— PROBLEM DETAILS —
Look through the entries below, please, and copy every line with the word "into".

— THE INPUT —
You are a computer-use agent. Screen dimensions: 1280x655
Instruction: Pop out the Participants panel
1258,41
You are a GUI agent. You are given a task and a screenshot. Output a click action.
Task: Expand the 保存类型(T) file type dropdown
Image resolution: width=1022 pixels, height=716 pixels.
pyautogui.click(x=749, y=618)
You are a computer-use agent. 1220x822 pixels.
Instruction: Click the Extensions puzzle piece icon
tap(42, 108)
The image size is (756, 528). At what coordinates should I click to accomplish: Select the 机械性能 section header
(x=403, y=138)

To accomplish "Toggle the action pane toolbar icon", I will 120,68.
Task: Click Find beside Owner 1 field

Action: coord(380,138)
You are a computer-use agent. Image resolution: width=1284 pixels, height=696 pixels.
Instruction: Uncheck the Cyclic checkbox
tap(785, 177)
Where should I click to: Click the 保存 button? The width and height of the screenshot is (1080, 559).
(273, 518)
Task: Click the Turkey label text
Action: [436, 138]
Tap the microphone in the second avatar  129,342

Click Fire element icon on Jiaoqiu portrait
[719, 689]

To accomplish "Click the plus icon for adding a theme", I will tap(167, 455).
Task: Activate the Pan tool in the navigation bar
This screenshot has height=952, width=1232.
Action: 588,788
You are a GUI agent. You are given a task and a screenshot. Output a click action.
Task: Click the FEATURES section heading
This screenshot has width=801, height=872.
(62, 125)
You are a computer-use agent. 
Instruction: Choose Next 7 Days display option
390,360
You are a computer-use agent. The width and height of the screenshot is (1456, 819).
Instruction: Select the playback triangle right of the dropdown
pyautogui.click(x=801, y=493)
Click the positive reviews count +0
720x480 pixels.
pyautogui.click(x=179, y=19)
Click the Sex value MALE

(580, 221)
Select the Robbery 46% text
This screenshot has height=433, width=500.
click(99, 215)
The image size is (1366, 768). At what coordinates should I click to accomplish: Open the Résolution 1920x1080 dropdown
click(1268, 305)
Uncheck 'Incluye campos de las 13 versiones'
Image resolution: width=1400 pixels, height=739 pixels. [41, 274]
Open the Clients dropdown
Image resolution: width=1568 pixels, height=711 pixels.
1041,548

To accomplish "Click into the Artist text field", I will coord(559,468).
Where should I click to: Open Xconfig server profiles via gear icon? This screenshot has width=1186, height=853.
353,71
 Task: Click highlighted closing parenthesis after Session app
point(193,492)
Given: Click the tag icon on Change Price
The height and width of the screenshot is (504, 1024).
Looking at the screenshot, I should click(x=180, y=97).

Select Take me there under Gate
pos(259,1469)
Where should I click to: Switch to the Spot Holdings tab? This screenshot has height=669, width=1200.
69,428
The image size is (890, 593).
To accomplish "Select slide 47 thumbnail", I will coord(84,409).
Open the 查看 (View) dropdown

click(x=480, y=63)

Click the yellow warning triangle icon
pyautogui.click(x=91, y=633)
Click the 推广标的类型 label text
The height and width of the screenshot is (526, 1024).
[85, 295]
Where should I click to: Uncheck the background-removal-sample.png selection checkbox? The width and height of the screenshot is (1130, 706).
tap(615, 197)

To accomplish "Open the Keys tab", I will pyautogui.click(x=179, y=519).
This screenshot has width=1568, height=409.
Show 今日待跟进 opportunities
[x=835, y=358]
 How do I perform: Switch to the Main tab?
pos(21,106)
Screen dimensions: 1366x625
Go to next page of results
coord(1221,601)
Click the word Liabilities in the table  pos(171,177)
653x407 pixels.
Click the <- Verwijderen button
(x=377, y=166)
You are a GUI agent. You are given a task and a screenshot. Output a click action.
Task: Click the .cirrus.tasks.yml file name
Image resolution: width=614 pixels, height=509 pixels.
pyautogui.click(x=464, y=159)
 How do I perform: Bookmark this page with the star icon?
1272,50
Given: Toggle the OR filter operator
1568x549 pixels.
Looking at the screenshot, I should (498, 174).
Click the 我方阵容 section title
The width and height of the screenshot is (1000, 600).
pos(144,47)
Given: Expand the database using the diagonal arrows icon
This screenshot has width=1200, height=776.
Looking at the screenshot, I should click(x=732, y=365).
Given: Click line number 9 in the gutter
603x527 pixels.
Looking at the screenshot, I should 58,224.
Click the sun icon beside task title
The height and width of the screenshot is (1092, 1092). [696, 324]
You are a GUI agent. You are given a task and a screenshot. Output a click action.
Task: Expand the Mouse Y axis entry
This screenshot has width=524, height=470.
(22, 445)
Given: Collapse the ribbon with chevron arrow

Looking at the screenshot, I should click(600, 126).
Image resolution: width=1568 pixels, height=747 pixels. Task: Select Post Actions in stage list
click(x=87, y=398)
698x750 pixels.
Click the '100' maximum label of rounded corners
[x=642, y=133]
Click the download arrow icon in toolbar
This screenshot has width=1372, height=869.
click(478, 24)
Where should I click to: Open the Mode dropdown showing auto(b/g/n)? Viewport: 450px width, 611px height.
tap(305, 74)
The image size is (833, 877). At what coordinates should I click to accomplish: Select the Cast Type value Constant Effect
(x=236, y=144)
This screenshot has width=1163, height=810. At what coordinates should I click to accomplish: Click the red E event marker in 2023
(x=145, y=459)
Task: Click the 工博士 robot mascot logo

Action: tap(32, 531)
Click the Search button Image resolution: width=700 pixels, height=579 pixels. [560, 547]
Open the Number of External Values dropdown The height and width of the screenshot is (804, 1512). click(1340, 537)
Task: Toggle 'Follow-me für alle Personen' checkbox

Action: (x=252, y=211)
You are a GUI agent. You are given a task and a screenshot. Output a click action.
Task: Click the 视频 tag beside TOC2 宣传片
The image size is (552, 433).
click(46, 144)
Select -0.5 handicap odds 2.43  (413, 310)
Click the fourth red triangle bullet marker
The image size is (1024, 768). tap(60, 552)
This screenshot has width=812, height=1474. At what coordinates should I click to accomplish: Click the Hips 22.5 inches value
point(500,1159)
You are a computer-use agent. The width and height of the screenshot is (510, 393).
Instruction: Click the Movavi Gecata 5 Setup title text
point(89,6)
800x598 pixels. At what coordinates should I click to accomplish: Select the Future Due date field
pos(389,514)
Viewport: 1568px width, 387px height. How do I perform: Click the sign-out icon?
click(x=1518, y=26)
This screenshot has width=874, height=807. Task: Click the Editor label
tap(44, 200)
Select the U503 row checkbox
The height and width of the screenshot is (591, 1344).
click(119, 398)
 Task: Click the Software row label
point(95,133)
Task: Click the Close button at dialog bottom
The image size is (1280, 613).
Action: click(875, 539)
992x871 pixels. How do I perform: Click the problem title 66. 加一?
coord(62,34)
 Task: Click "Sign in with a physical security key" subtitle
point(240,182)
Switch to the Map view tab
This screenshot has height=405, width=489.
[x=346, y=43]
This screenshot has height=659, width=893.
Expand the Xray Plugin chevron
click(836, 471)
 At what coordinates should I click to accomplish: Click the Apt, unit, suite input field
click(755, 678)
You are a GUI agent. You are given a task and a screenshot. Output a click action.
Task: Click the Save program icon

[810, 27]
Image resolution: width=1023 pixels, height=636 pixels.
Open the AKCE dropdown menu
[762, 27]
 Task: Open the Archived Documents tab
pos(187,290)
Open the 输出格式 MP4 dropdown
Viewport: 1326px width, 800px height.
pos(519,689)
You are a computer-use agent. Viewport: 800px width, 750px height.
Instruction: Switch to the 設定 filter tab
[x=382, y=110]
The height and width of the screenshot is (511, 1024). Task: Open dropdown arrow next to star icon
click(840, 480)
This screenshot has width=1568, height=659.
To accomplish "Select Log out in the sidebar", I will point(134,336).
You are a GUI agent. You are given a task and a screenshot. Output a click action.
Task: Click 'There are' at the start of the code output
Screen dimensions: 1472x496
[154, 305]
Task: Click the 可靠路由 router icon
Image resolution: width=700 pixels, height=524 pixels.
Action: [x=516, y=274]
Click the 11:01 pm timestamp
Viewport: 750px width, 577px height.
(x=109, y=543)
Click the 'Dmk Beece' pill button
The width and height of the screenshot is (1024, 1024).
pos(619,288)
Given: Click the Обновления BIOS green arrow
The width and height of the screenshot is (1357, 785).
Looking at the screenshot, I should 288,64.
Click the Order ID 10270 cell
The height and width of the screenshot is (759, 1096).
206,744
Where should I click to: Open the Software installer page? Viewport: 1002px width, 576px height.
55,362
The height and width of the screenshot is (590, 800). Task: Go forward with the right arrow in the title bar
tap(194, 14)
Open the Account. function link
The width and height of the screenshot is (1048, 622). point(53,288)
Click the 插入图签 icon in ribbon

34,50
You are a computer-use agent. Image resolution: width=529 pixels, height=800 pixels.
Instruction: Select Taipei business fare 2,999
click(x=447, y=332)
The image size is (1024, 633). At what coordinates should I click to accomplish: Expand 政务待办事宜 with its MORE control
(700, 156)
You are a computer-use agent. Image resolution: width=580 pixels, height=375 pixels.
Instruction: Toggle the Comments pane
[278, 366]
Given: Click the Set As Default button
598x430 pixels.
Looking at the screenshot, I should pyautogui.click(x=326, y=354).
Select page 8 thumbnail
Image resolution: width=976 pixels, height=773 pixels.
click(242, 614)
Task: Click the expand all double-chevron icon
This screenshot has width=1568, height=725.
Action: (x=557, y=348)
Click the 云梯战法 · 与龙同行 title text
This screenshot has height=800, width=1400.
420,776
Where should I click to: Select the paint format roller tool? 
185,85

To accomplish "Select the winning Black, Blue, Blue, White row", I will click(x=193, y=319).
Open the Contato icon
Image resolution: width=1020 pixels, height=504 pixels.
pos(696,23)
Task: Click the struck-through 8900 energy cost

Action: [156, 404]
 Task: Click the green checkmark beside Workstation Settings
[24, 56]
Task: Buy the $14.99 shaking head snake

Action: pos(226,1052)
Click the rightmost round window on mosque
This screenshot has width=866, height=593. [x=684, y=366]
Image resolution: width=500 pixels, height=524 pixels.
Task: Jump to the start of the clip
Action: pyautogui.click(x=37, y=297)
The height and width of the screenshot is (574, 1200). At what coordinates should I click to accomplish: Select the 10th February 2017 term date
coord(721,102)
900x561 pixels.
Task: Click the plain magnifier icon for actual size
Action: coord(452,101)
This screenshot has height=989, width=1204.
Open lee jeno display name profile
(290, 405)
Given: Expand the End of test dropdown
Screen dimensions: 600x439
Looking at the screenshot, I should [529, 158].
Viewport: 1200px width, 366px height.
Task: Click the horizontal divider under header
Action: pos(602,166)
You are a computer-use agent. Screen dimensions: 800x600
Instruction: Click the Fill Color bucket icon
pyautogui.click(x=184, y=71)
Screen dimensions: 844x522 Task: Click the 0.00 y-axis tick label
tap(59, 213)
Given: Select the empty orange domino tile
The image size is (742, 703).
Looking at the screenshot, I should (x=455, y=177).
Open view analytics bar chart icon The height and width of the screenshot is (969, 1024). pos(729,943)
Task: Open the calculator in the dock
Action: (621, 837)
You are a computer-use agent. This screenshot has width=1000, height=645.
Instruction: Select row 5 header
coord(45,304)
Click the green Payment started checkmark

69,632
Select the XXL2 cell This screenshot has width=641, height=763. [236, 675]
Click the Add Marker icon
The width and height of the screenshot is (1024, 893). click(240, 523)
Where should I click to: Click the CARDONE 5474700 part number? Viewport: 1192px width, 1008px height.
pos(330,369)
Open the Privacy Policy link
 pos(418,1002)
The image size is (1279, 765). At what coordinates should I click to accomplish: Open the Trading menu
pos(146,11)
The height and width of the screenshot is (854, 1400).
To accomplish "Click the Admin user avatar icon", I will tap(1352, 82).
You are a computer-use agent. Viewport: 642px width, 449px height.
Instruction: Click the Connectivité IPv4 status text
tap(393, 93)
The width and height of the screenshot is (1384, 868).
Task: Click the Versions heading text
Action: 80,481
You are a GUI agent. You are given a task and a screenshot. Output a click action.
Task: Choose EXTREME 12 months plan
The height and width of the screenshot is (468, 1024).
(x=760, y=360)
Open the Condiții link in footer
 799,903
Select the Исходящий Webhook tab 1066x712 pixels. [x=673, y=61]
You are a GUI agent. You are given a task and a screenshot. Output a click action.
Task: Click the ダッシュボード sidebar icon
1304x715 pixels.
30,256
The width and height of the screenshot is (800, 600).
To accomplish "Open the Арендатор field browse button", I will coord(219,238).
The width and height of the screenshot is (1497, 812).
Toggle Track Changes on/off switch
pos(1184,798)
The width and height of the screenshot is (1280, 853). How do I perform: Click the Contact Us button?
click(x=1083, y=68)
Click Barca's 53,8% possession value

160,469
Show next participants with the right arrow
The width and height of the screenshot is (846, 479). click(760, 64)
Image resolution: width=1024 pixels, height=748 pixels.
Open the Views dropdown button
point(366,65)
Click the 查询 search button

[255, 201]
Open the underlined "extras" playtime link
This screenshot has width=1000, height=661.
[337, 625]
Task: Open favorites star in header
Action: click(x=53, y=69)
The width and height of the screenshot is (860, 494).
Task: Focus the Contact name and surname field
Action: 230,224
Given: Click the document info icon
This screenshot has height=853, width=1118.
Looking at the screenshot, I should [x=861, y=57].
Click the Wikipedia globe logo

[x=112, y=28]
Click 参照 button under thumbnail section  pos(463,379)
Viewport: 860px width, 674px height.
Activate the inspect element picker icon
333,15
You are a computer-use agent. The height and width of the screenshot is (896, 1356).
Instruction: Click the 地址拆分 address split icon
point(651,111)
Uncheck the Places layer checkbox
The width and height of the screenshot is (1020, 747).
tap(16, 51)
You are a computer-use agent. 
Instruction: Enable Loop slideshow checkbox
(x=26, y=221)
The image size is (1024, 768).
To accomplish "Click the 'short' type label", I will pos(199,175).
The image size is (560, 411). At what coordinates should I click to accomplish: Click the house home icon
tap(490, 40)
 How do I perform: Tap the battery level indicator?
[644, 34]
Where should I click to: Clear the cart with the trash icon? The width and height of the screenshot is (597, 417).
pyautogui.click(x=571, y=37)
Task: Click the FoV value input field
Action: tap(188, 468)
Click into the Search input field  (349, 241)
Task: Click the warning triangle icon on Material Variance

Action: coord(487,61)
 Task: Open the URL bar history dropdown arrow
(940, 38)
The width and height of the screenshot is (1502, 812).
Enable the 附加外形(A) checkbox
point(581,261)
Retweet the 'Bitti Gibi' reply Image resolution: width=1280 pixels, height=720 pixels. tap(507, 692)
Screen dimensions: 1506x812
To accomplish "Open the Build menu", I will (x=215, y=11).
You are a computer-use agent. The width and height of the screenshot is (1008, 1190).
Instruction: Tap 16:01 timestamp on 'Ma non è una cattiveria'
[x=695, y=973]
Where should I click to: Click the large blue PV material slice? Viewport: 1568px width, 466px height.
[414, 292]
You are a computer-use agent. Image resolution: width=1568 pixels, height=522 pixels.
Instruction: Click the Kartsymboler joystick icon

— TASK SOLUTION —
To accomplish "Click into the Artist text field", I will coord(559,468).
Click into the Search input field  (349, 241)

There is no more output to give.